**WHAT IS EXPECTED**
Express the rows as a numbered list, starting at the beginning of the rows and ending at the line that contains "Airbus (8, 96)", with both ends included. Leave out blank lines and the pictures.

**PROVIDED MATERIAL**
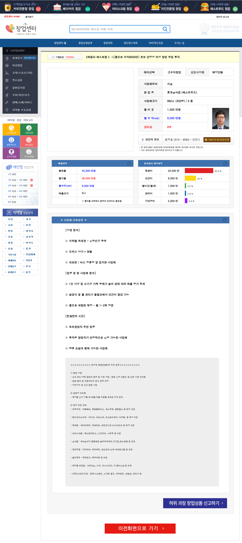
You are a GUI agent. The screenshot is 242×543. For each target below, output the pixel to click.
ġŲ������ (168, 7)
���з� (29, 231)
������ (29, 260)
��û (11, 225)
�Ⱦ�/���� (29, 255)
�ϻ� (29, 249)
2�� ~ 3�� (20, 185)
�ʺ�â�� (29, 129)
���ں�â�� (11, 129)
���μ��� (11, 255)
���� (11, 219)
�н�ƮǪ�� (215, 7)
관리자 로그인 (222, 16)
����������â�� (11, 141)
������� (11, 260)
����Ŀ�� (73, 7)
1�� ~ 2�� (20, 180)
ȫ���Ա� (11, 272)
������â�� (11, 153)
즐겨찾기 (29, 16)
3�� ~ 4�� (20, 191)
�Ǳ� (29, 266)
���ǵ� (29, 243)
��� (11, 243)
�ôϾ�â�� (29, 153)
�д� (29, 225)
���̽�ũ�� (121, 7)
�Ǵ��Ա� (11, 266)
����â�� (29, 141)
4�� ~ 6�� (20, 196)
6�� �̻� (20, 202)
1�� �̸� (20, 174)
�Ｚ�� (29, 237)
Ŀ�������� (26, 7)
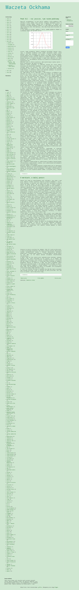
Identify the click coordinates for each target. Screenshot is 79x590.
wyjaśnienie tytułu (11, 538)
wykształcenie (10, 541)
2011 (8, 70)
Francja (8, 197)
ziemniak (9, 553)
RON (7, 447)
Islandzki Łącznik (11, 232)
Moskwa (8, 330)
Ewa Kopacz (9, 186)
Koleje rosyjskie (11, 275)
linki (8, 309)
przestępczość (10, 423)
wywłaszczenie (10, 542)
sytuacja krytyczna (11, 482)
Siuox (8, 473)
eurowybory (9, 185)
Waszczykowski (10, 517)
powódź (8, 410)
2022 (8, 25)
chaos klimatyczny (11, 131)
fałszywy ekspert (10, 188)
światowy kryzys (10, 489)
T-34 (8, 490)
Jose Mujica (9, 248)
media (8, 321)
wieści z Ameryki (10, 523)
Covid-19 (9, 141)
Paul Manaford (10, 369)
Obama (8, 347)
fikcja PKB (9, 193)
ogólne (8, 356)
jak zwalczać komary (11, 244)
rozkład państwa (10, 452)
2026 (8, 18)
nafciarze (9, 336)
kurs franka (9, 298)
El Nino (8, 173)
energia (8, 181)
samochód (9, 460)
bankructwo (9, 106)
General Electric (11, 202)
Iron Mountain (10, 230)
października (11, 46)
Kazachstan (9, 267)
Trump (8, 499)
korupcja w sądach (11, 283)
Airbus (8, 96)
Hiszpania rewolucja (11, 211)
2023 (8, 24)
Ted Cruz (9, 495)
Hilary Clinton (10, 207)
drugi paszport (10, 161)
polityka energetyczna (10, 397)
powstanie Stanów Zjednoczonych (11, 413)
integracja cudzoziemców (10, 225)
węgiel (8, 520)
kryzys (8, 293)
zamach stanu (10, 550)
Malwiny (8, 316)
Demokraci (9, 148)
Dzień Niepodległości (11, 166)
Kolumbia (9, 278)
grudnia (10, 42)
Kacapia (8, 249)
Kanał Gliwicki (10, 256)
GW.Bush (8, 206)
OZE (7, 362)
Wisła (8, 528)
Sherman (8, 472)
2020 (8, 27)
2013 (8, 39)
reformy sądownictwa (11, 433)
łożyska (8, 312)
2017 (8, 32)
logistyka (9, 311)
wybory (8, 536)
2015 (8, 36)
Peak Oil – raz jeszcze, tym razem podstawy (39, 19)
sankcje (8, 465)
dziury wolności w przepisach (11, 169)
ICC (7, 221)
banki (8, 104)
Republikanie (10, 436)
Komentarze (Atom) (30, 280)
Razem (8, 428)
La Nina (8, 301)
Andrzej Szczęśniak (11, 99)
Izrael (8, 236)
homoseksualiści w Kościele (11, 218)
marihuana (9, 318)
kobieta (8, 272)
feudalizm (9, 192)
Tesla (8, 496)
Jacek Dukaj (9, 237)
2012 (8, 41)
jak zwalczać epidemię (9, 242)
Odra (8, 353)
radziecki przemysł (11, 426)
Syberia (8, 479)
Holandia (9, 214)
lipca (9, 51)
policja (8, 389)
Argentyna (9, 102)
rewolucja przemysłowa (9, 445)
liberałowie (9, 308)
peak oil (9, 370)
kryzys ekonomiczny (11, 294)
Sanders (8, 464)
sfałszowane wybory (11, 469)
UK (7, 505)
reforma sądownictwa (11, 431)
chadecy (8, 130)
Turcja (8, 502)
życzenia (8, 568)
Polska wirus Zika (11, 403)
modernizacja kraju (11, 327)
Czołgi (8, 143)
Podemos (8, 386)
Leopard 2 (9, 306)
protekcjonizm (10, 418)
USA (7, 516)
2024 (8, 22)
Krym (8, 291)
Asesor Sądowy (10, 103)
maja (9, 55)
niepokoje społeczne (11, 343)
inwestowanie (10, 226)
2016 (8, 34)
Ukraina (8, 506)
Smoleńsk (8, 475)
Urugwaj (8, 514)
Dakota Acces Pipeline (10, 145)
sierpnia (10, 49)
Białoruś (8, 113)
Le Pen (8, 305)
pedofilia (9, 374)
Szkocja (8, 486)
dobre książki (10, 155)
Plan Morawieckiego (11, 384)
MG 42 (8, 324)
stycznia (10, 68)
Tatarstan (9, 493)
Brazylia (9, 126)
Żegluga (8, 564)
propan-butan (10, 417)
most (8, 332)
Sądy (7, 468)
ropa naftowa (10, 448)
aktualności (9, 98)
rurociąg (8, 457)
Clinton (8, 140)
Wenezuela (9, 519)
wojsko (8, 533)
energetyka (9, 179)
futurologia (9, 199)
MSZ (7, 333)
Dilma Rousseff (10, 152)
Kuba (8, 297)
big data (9, 116)
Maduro (8, 314)
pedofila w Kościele (11, 372)
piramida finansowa (11, 380)
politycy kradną (10, 393)
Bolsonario (9, 121)
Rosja (8, 450)
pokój (8, 388)
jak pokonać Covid (11, 239)
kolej (8, 274)
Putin (8, 424)
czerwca (10, 53)
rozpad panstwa (10, 454)
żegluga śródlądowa (11, 565)
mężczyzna (9, 322)
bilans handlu (10, 117)
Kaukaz (8, 264)
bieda (8, 114)
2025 (8, 20)
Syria (8, 480)
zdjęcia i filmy (10, 552)
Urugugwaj (9, 513)
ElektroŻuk (9, 175)
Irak (8, 228)
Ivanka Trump (10, 234)
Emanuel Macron (10, 176)
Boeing (8, 118)
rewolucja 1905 (10, 440)
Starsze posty (58, 278)
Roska (8, 451)
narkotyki (9, 340)
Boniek (8, 124)
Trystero (9, 500)
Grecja (8, 204)
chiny (8, 137)
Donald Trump (10, 157)
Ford (8, 195)
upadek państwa (10, 509)
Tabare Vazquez (10, 492)
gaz (7, 200)
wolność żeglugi (10, 534)
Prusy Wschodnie (10, 420)
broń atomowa (9, 129)
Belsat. (8, 111)
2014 (8, 37)
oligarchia (9, 358)
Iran (8, 229)
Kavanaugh (9, 265)
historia (9, 209)
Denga (8, 149)
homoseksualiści (10, 215)
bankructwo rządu (10, 107)
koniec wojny (10, 280)
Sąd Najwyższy (10, 466)
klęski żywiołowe (10, 271)
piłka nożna (9, 376)
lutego (9, 60)
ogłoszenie (9, 355)
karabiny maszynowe (11, 259)
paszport (9, 367)
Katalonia (9, 261)
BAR (7, 110)
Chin (8, 135)
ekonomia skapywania (11, 171)
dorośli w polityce (11, 158)
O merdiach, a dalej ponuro (32, 178)
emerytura (9, 178)
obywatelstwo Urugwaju (10, 349)
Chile (8, 134)
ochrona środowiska (11, 351)
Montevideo (9, 329)
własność (8, 530)
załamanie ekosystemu (9, 549)
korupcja (9, 282)
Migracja (9, 325)
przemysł (8, 421)
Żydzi (8, 569)
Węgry (8, 522)
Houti (8, 219)
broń (7, 127)
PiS (7, 382)
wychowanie (9, 537)
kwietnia (10, 56)
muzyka (8, 335)
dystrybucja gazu (11, 163)
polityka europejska (11, 399)
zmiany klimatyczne (11, 561)
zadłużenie (9, 546)
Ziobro (8, 555)
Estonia (8, 182)
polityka (9, 395)
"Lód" (8, 92)
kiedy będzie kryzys (11, 268)
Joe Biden (9, 246)
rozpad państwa (10, 455)
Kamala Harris (10, 252)
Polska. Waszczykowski (10, 406)
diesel (8, 151)
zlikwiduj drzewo (11, 556)
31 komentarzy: (25, 274)
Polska (8, 401)
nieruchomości (10, 346)
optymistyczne (10, 359)
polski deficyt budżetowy (10, 409)
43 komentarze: (25, 173)
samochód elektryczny (9, 462)
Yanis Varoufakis (11, 544)
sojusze (8, 478)
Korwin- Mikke (10, 286)
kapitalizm (9, 257)
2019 (8, 29)
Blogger (56, 587)
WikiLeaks (9, 527)
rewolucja (9, 439)
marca (9, 58)
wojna (8, 531)
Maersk (8, 315)
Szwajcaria (9, 487)
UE (7, 503)
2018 (8, 31)
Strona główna (41, 278)
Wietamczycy (9, 525)
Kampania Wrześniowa (11, 253)
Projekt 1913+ (10, 416)
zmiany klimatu (10, 560)
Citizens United (10, 138)
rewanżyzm (9, 437)
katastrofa (9, 263)
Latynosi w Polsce (11, 302)
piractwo (9, 378)
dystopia (9, 162)
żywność (8, 571)
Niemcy (8, 342)
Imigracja (9, 222)
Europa (8, 183)
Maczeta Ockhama (28, 7)
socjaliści (9, 476)
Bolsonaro (9, 123)
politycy (9, 392)
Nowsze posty (24, 278)
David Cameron (10, 147)
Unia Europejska (10, 508)
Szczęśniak (9, 484)
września (10, 48)
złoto (8, 558)
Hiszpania (9, 210)
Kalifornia (9, 250)
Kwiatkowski (9, 299)
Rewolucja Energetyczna (10, 443)
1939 (8, 93)
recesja (8, 430)
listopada (10, 44)
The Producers (10, 497)
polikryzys (9, 391)
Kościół (8, 287)
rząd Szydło (9, 458)
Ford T (8, 196)
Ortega (8, 361)
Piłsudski (9, 377)
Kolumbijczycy (10, 279)
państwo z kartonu (11, 365)
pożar (8, 414)
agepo (8, 95)
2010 (8, 72)
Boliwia (8, 120)
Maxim (8, 319)
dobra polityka (10, 154)
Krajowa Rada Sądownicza (10, 290)
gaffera (40, 587)
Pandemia (9, 363)
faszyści (8, 190)
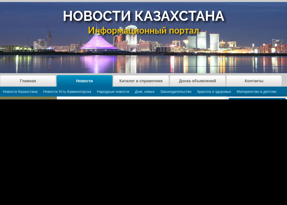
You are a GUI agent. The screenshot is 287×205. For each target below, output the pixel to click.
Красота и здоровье (214, 91)
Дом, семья (145, 91)
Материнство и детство (256, 91)
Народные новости (113, 91)
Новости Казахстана (20, 91)
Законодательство (176, 91)
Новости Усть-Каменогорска (67, 91)
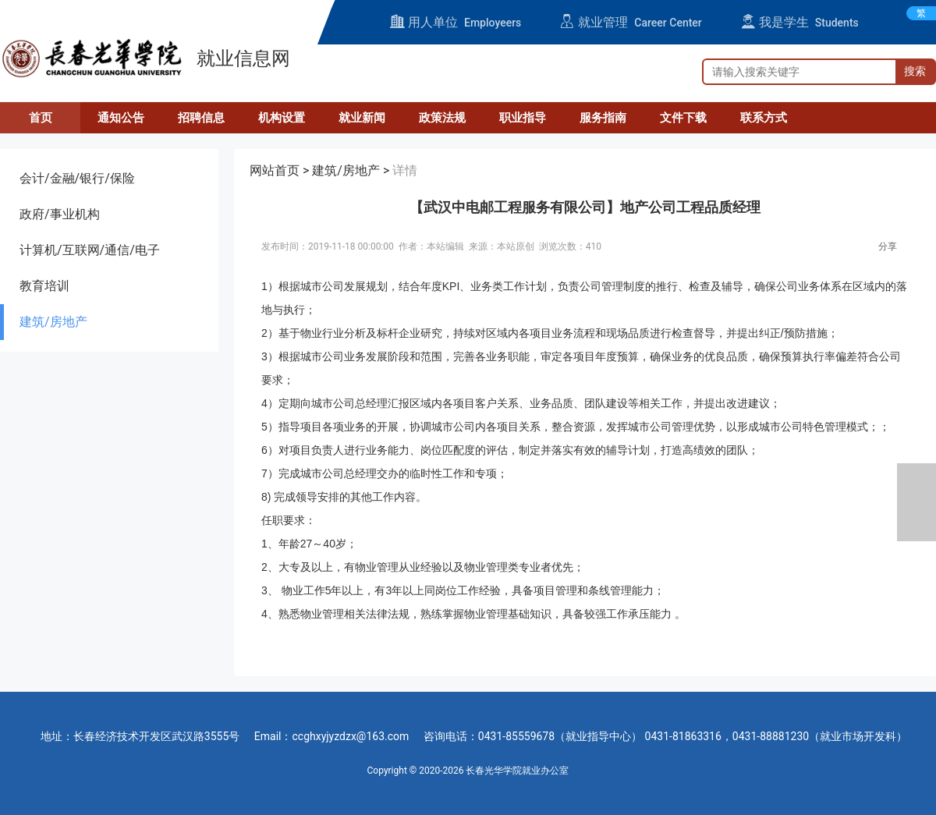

**FULL ANSWER**
1. You are a GUI agent. The screenshot is 242×543. For each target below, output the pixel to click.
2. ġŲ������ (168, 7)
3. ���з� (29, 231)
4. ������ (29, 260)
5. ��û (11, 225)
6. �Ⱦ�/���� (29, 255)
7. �ϻ� (29, 249)
8. 2�� ~ 3�� (20, 185)
9. �ʺ�â�� (29, 129)
10. ���ں�â�� (11, 129)
11. ���μ��� (11, 255)
12. ���� (11, 219)
13. �н�ƮǪ�� (215, 7)
14. 관리자 로그인 (222, 16)
15. ����������â�� (11, 141)
16. ������� (11, 260)
17. ����Ŀ�� (73, 7)
18. 1�� ~ 2�� (20, 180)
19. ȫ���Ա� (11, 272)
20. ������â�� (11, 153)
21. 즐겨찾기 (29, 16)
22. 3�� ~ 4�� (20, 191)
23. �Ǳ� (29, 266)
24. ���ǵ� (29, 243)
25. ��� (11, 243)
26. �ôϾ�â�� (29, 153)
27. �д� (29, 225)
28. ���̽�ũ�� (121, 7)
29. �Ǵ��Ա� (11, 266)
30. ����â�� (29, 141)
31. 4�� ~ 6�� (20, 196)
32. 6�� �̻� (20, 202)
33. 1�� �̸� (20, 174)
34. �Ｚ�� (29, 237)
35. Ŀ�������� (26, 7)
36. Identify the click coordinates for each target. Screenshot is 79x590.
37. wyjaśnienie tytułu (11, 538)
38. wykształcenie (10, 541)
39. 2011 (8, 70)
40. Francja (8, 197)
41. ziemniak (9, 553)
42. RON (7, 447)
43. Islandzki Łącznik (11, 232)
44. Moskwa (8, 330)
45. Ewa Kopacz (9, 186)
46. Koleje rosyjskie (11, 275)
47. linki (8, 309)
48. przestępczość (10, 423)
49. wywłaszczenie (10, 542)
50. sytuacja krytyczna (11, 482)
51. Siuox (8, 473)
52. eurowybory (9, 185)
53. Waszczykowski (10, 517)
54. powódź (8, 410)
55. 2022 (8, 25)
56. chaos klimatyczny (11, 131)
57. fałszywy ekspert (10, 188)
58. światowy kryzys (10, 489)
59. T-34 (8, 490)
60. Jose Mujica (9, 248)
61. media (8, 321)
62. wieści z Ameryki (10, 523)
63. Covid-19 (9, 141)
64. Paul Manaford (10, 369)
65. Obama (8, 347)
66. fikcja PKB (9, 193)
67. ogólne (8, 356)
68. jak zwalczać komary (11, 244)
69. rozkład państwa (10, 452)
70. 2026 (8, 18)
71. nafciarze (9, 336)
72. kurs franka (9, 298)
73. El Nino (8, 173)
74. energia (8, 181)
75. samochód (9, 460)
76. bankructwo (9, 106)
77. General Electric (11, 202)
78. Iron Mountain (10, 230)
79. października (11, 46)
80. Kazachstan (9, 267)
81. Trump (8, 499)
82. korupcja w sądach (11, 283)
83. Airbus (8, 96)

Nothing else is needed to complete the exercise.